Work item a:
Repeat the part of the passage about digits of pi between "So where does" and "of a proton!", inclusive, without changing anything.

Text block:
I decided to look for a bunch of digits of pi on the web. I found LOTS of web site with thousands of digits of pi, and a few with a million or more digits. Then, being the skeptic I am, I wondered, "how do I know this is right?" It's not like you can take a 500,000 digit number and multiply it out to find the circumference of a circle. Yeah, yeah, I realize this is all pretty useless, but it's interesting. At least it's interesting to me, and you're still reading, aren't you?

Anyway, I decided to compare these different "pi-to-the-nth-digit" numbers. Because they're all in different formats, I had to write a program to compare them for me. I was really surprised. Most of the values of pi you find on the web are DIFFERENT!  I think it's an alien plot to keep us from reaching Europa. At least I found a couple that were consistent, so either they have the same errors or they're correct. One came from a web site in Japan with 400 million digits of pi. When I checked them with the superpi program, it checked out the same.

So where does that leave us? Here are the first 10,000 digits of pi:


If you need more than that for your precision computations, you can download pi to the nearest 8,000,000 digits (4.5 megabytes):

One note on this precision:  If you take pi to the nearest 39 digits and use it in calculations involving a circle the size of the universe, it will be accurate to the size of a proton!

Information supplied:
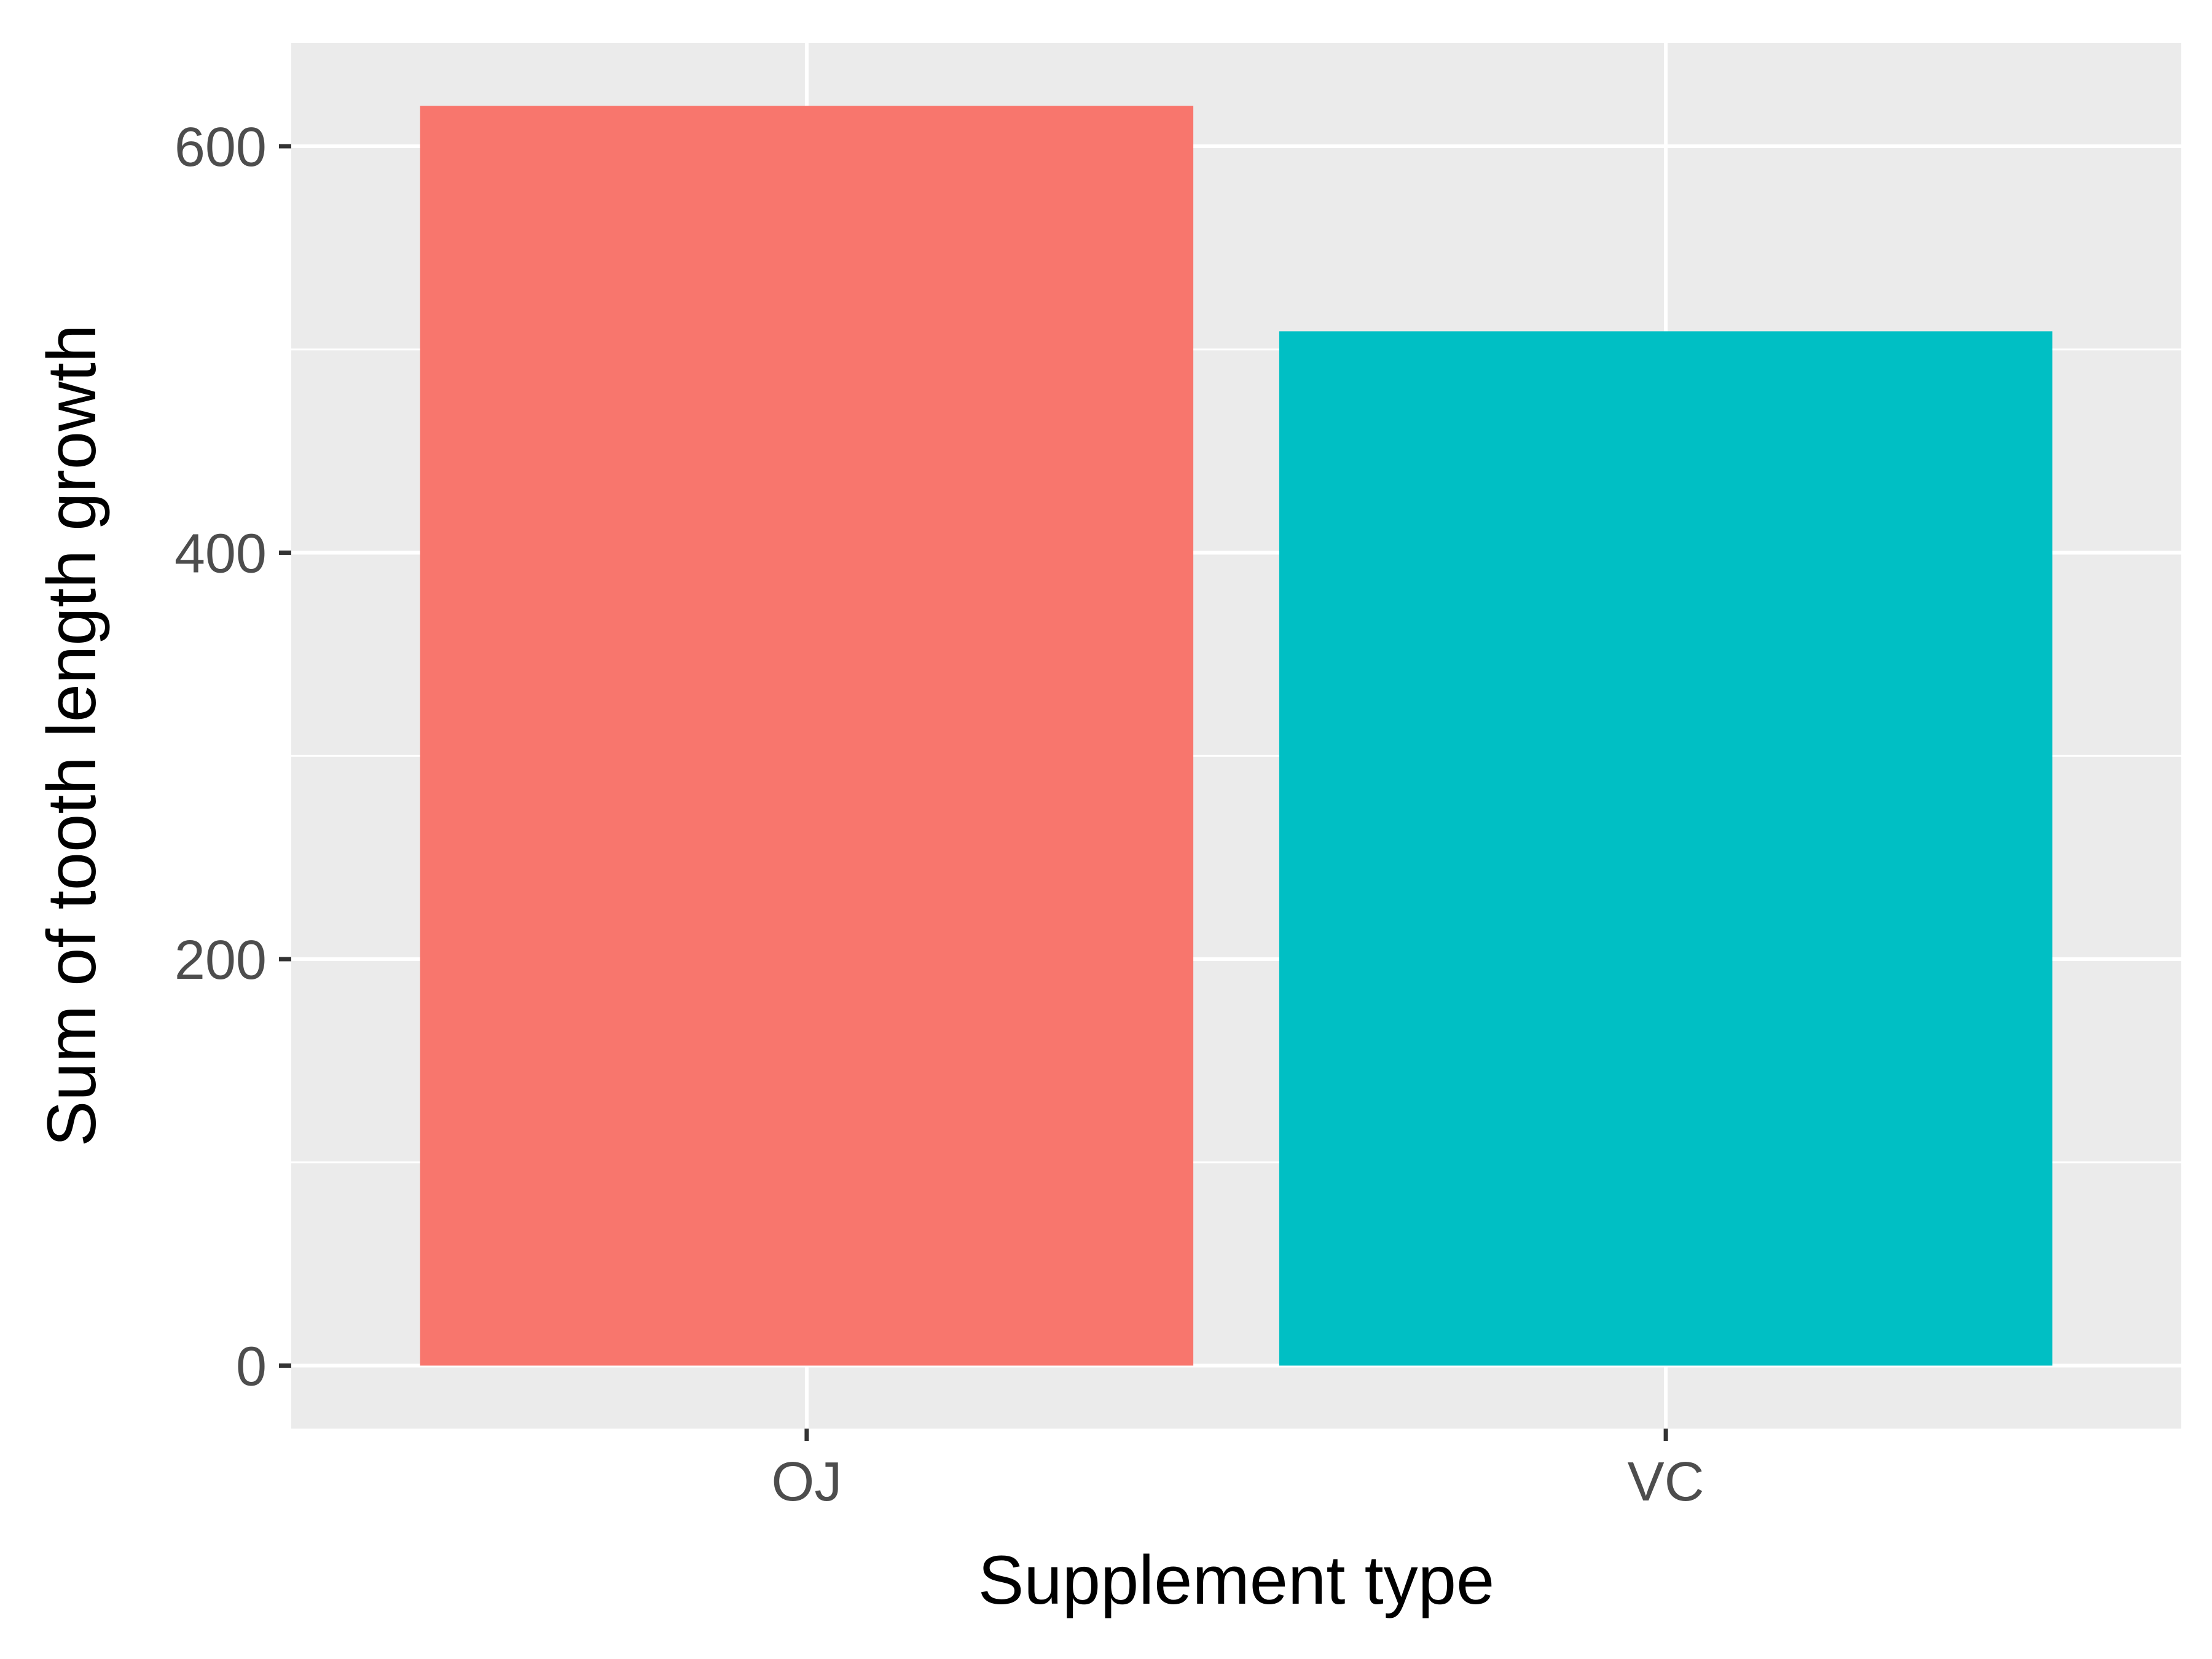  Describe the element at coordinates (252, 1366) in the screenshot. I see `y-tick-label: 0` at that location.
...
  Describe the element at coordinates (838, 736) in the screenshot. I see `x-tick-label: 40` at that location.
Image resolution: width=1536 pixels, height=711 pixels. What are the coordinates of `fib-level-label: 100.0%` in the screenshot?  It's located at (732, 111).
==
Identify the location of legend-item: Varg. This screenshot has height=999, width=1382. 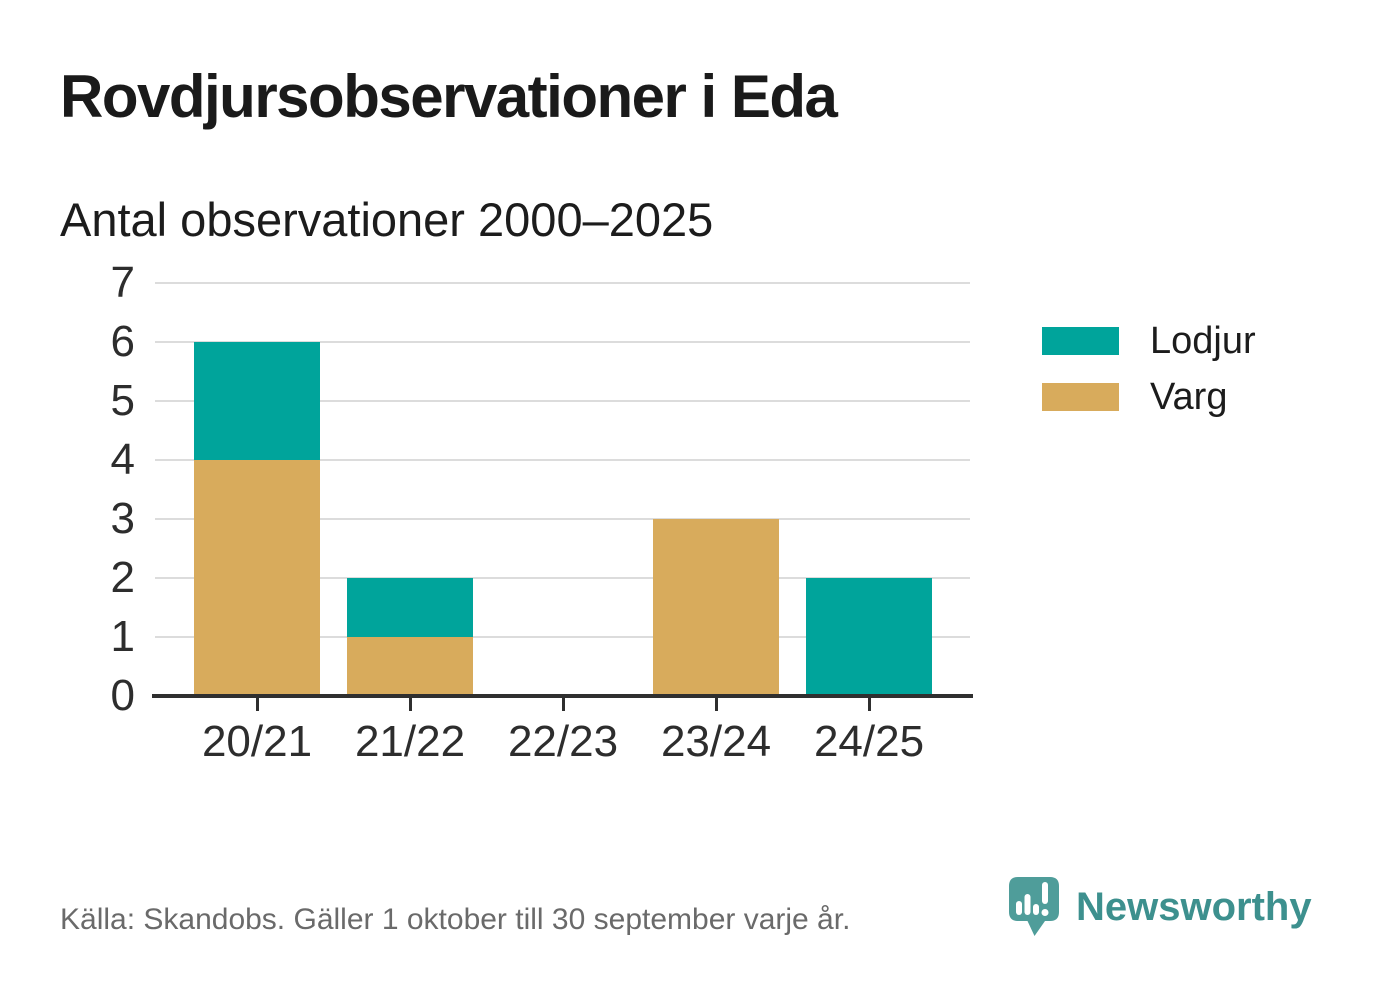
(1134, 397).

Work item b:
Reproduce the lines of the records between the line holding "Describe the element at coordinates (838, 736)" and the line holding "Image resolution: width=1536", inclusive, with no changes.

Exercise output a:
So where does that leave us? Here are the first 10,000 digits of pi:


If you need more than that for your precision computations, you can download pi to the nearest 8,000,000 digits (4.5 megabytes):

One note on this precision:  If you take pi to the nearest 39 digits and use it in calculations involving a circle the size of the universe, it will be accurate to the size of a proton!

Exercise output b:
  Describe the element at coordinates (838, 736) in the screenshot. I see `x-tick-label: 40` at that location.
Image resolution: width=1536 pixels, height=711 pixels. What are the coordinates of `fib-level-label: 100.0%` in the screenshot?  It's located at (732, 111).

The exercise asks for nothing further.